After two loans the beneficiaries saw positive changes in their lives, the most notable being the purchase of cell phones by four women. In Ghana, cell phones can be purchased for $20-25. The number of beneficiaries using cell phones has more than doubled in the past couple of years, with approximately 3 in 5 beneficiaries now using the devices.
- The use of cell phones is common among beneficiaries that specialize in trading because of the enhanced communication they provide with important trading partners. Without cell phones they could travel several kilometres. without meeting their customers. Cell phones have provided them with the knowledge of when their trading partners will be available, saving precious time and energy while making their business more efficient.
The Women Behind the Phones
Some of the cell phones look attractive and expensive, but are still reasonable to purchase, as in the case of Elizabeth. Elizabeth is a hairdresser who has eyes for beautiful things and is doing well with her loans.
In front of Elizabeth are items for her hair dressing business such as wigs, hair cream and rollers.

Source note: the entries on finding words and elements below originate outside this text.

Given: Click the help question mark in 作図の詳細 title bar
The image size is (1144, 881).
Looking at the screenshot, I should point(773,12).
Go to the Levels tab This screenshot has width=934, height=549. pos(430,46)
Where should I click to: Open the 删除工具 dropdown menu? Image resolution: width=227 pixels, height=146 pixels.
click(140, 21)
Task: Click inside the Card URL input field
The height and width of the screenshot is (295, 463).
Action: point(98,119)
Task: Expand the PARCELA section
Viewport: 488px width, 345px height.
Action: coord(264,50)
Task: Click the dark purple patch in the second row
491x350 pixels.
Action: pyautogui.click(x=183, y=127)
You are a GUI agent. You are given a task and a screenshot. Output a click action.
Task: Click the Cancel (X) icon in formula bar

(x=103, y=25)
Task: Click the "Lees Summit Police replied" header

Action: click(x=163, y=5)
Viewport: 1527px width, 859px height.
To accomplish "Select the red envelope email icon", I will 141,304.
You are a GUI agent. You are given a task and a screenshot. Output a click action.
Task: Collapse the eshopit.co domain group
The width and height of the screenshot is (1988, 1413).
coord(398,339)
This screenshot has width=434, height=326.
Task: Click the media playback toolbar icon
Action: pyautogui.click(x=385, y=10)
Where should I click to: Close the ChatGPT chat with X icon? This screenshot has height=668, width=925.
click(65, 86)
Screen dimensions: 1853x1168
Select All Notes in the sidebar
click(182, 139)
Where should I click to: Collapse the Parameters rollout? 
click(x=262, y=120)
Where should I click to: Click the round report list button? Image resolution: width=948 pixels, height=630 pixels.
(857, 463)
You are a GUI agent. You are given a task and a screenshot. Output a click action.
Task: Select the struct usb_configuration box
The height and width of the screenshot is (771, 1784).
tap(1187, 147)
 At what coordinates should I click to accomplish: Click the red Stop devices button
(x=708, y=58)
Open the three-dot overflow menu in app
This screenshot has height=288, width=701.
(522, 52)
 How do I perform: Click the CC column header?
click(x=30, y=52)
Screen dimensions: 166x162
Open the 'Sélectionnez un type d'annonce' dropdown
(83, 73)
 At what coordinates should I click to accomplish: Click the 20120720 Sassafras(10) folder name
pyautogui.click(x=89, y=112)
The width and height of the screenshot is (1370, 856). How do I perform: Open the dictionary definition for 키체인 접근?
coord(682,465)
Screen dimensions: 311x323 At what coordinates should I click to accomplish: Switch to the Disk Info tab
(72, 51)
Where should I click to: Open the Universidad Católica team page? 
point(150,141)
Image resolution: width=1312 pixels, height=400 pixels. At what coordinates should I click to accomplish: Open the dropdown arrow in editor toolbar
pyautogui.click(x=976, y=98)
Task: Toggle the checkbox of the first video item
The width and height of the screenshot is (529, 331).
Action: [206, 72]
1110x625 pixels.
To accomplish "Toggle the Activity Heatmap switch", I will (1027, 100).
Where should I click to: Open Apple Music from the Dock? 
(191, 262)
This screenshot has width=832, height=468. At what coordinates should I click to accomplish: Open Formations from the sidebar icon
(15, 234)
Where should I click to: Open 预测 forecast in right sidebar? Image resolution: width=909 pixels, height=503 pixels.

She tells Self-Help the phone makes it easier to schedule appointments with her clients. She tells clients, “…my cell phone number is written in front of my door...in case I am in the next village you just buzz me…” Instead of missing appointments, Elizabeth can communicate with her clients to let them know her whereabouts. Her cell phone can provide the vital link she needs to her clients, enabling her business to grow.
Cell phones aren’t just for trading businesses and emergencies, for Maame Adwoa her phone is a lifeline to her daughter who is in a teacher training college in the city. Maame is a farmer, whose participation in the micro credit program has improved her business, making it possible to send her children to a good school in the city.
There is no electricity in most villages, so how do they charge the batteries on their new cell phones without missing business calls? When batteries run down the phones are sent to nearby community with electricity, which will charge the phone for the fee of 50p (26 cents). Sometimes a phone sent in to be charges is either stolen or swapped. The search for a solution is still continuing.